* Description of the task
Your job is to copy every record exactly.

_ _ _ _

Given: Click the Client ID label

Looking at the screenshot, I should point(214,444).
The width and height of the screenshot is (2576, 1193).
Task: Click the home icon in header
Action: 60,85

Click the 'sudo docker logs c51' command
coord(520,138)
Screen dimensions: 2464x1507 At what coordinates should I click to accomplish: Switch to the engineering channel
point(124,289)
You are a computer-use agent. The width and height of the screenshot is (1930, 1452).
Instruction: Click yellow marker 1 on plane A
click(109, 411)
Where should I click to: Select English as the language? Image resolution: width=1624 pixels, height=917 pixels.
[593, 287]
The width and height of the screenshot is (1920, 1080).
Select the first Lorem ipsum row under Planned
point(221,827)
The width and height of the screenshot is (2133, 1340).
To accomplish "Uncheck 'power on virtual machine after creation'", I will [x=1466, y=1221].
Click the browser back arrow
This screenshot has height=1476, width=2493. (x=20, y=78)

_ _ _ _

* Answer
Given: Click the Client ID label

Looking at the screenshot, I should point(214,444).
The width and height of the screenshot is (2576, 1193).
Task: Click the home icon in header
Action: 60,85

Click the 'sudo docker logs c51' command
coord(520,138)
Screen dimensions: 2464x1507 At what coordinates should I click to accomplish: Switch to the engineering channel
point(124,289)
You are a computer-use agent. The width and height of the screenshot is (1930, 1452).
Instruction: Click yellow marker 1 on plane A
click(109, 411)
Where should I click to: Select English as the language? Image resolution: width=1624 pixels, height=917 pixels.
[593, 287]
The width and height of the screenshot is (1920, 1080).
Select the first Lorem ipsum row under Planned
point(221,827)
The width and height of the screenshot is (2133, 1340).
To accomplish "Uncheck 'power on virtual machine after creation'", I will [x=1466, y=1221].
Click the browser back arrow
This screenshot has height=1476, width=2493. (x=20, y=78)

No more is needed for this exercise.